Preventing Gun Violence - 5:42
with Shae Harris of Community Justice Reform Coalition
Posted Dec 31, 2018
According to the Centers for Disease Control and Prevention, homicide is the leading cause of death for African-Americans between the ages of 15 and 34.

Shae Harris of the Community Justice Reform Coalition joins host Sheila Hyland to discuss efforts to prevent gun violence and champion criminal justice reform.
Hosted by: Sheila Hyland Produced by: National Newsmakers Team
Hyland: The Violence Policy Center reports that in 2015, while African-Americans were 13% of the population, they accounted for 51% of homicide victims. Hello and welcome to "Comcast Newsmakers." I´m Sheila Hyland. In 2016, non-Hispanic black men were more than 10 times more likely than their white counterparts to die by homicide in the United States. Shae Harris with the Community Justice Reform Coalition joins me to discuss efforts to prevent gun violence in urban communities of color, and of course, much more. Shae, thank you for being our guest today.

Harris: Thank you for having me.

Hyland: The statistics I mentioned are really staggering. Put those in perspective for us. What do those numbers really mean?

Harris: Yeah, it´s a really staggering statistic, and the reality is that, again, African-Americans only make up about 13% of our population and yet are over 51% of homicide and victims of gun violence. And so we have to really look at what´s happening in our communities that allow for these type of statistics to exist. And so, whether it´s institutional poverty, racism, failing education systems -- all of those intersect in the gun violence that we unfortunately see plaguing our communities.

Hyland: And how the Community Justice Reform Coalition -- it´s a grassroots organization -- is trying to make a difference. What exactly are you doing to combat some of those problems?

Harris: Great question. We´re investing in leaders that are already existing in those communities, that are doing the work on the ground daily, and we´re building coalition and then taking it to the masses. And so it looks different in every state, but that´s what we´re doing.

Hyland: So, then, you´re effecting change at the policy level with what you´re doing?

Harris: Absolutely -- both at the policy as well as the grassroot level. And so, for policy, for example, there is a great organization that´s organizing in Florida right now, and it´s around restoring the rights of over 100 -- or excuse me -- one million people there that are seeking to have their voting rights restored. So that´s one of the small ways that we´re investing in people and growing it across the country.

Hyland: And why isn´t it enough just to rely on, say, our lawmakers and our law enforcement to effect change, as far as gun violence is concerned?

Harris: Because, unfortunately, that´s not gonna get people to put down the guns. When people have no hope and they don´t feel like they are a part of our community, then, unfortunately, we have gun violence. And so lawmakers have a role, policymakers have a role -- right? -- but we all have a role. And part of it is making people feel like they´re part of the community.

Hyland: So, I have to ask -- What progress have you been able to make in the fight against gun violence?

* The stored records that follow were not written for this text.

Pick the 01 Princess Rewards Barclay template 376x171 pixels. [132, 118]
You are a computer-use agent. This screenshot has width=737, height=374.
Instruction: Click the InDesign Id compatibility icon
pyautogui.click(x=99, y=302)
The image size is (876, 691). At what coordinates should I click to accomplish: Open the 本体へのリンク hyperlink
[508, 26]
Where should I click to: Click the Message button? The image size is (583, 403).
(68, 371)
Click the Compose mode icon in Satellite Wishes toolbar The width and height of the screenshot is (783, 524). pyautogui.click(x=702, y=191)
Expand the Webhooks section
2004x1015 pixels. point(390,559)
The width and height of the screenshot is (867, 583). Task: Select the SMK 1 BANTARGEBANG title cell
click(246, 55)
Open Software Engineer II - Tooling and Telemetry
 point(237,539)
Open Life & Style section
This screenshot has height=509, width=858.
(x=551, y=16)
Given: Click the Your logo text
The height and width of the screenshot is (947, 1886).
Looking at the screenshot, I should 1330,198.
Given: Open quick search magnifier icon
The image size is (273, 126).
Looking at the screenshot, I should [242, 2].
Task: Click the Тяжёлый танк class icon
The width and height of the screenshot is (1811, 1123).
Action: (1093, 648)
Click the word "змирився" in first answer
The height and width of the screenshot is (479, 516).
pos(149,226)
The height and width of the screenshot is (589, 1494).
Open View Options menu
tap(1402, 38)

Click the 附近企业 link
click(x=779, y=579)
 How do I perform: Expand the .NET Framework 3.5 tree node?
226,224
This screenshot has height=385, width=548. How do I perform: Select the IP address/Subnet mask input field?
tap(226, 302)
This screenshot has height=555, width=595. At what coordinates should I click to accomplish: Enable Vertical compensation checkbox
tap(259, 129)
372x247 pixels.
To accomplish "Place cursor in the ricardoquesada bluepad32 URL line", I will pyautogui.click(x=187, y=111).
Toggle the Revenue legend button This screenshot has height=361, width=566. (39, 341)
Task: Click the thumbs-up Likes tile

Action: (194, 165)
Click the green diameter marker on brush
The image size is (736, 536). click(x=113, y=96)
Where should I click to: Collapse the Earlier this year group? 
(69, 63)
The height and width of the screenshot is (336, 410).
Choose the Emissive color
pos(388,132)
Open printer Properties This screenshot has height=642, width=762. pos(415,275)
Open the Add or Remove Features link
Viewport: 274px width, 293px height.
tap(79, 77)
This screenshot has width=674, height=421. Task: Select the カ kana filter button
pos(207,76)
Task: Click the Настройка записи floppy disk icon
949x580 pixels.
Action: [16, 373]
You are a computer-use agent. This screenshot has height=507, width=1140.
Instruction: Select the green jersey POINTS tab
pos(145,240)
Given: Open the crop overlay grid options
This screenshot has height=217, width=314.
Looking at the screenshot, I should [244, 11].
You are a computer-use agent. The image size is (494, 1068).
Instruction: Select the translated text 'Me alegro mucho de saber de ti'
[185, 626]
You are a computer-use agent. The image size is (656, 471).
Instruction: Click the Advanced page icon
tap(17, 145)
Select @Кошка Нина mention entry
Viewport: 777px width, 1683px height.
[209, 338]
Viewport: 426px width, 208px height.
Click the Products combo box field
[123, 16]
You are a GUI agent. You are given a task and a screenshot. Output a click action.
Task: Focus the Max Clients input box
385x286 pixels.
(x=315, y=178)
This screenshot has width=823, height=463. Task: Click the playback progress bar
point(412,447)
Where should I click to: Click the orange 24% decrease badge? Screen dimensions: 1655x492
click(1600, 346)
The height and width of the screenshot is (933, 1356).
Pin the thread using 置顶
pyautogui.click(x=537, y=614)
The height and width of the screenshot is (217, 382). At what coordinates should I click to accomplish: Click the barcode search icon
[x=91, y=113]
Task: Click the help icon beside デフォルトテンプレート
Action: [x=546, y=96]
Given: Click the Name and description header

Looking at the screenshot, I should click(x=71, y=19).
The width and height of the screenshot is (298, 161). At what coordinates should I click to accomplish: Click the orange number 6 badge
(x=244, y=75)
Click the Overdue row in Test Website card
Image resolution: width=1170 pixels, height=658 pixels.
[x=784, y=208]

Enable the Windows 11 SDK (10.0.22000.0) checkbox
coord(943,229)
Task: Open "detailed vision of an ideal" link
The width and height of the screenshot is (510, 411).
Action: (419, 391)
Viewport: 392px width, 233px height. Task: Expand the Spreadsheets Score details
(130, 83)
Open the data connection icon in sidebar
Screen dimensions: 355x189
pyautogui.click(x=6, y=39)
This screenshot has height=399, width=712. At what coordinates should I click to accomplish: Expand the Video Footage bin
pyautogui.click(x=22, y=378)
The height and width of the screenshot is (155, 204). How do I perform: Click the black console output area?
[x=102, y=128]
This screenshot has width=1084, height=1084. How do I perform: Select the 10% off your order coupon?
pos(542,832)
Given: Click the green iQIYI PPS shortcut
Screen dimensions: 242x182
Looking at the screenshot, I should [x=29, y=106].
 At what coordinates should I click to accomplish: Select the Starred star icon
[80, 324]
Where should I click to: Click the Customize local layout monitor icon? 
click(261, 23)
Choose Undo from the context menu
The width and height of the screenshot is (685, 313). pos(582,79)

Harris: Yeah, in the few years that the coalition has been up and running, we´ve seen wins and victories across the country, whether it be through various policies that have passed, getting people elected to office that reflect what the coalition stands for. Those are a few of the victories, but we have a long way to go.

Hyland: I understand that you are really trying to bring millennials and women more into the conversation than they have been in the past.

Harris: Absolutely. When we look at every successful movement, women and young people have been at the forefront of it. Oftentimes, they don´t necessarily get the acclaim, but that´s part of what we´re doing. We want to really center women, people of color, people that are at the margins, to be a part of the conversation, as well.

Hyland: The CJRC has said that, "We believe that to truly free ourselves from trauma, we must reimagine and redefine what safety and security mean for those at the margins of society." What do you mean when you say that, as far as from the coalition´s standpoint?

Harris: Yeah, again, it´s taking people that are on the margins. And so it´s impoverished people, it´s people of color, it´s people that often feel neglected or have been neglected for whatever reason in their communities, and investing in them, building their leadership. And then, again, once you do that, if you invest in women, then you invest in families. And so that´s all part of what the coalition is seeking to do.

Hyland: Okay, and you also have a peacemaker campaign that´s going on across the country. Talk about that.

Harris: Yes, again, that takes young leaders from across the country, and it brings them together, and they´re building peace. So, it may look like a rally. Again, it may look like coalition-building. It may look like going to their legislator and lobbying for really important initiatives that are happening across the country.

Hyland: And what are the ways that individuals and organizations can become a part or a partner with CJRC?

Harris: Sure, well, certainly go to the website, which is www.communityjusticerc.org, to learn what we´re doing. And there are speakers throughout the country that are doing great work. You can find their information there and then connect with them.

Hyland: All right, Shae, we wish you the best and continued success with the organization going forward. And you are definitely making a difference.

Harris: Thank you.

Hyland: And thank you for joining us, as well. For more great conversations with leaders in your community and across the nation, visit comcastnewsmakers.com. I´m Sheila Hyland.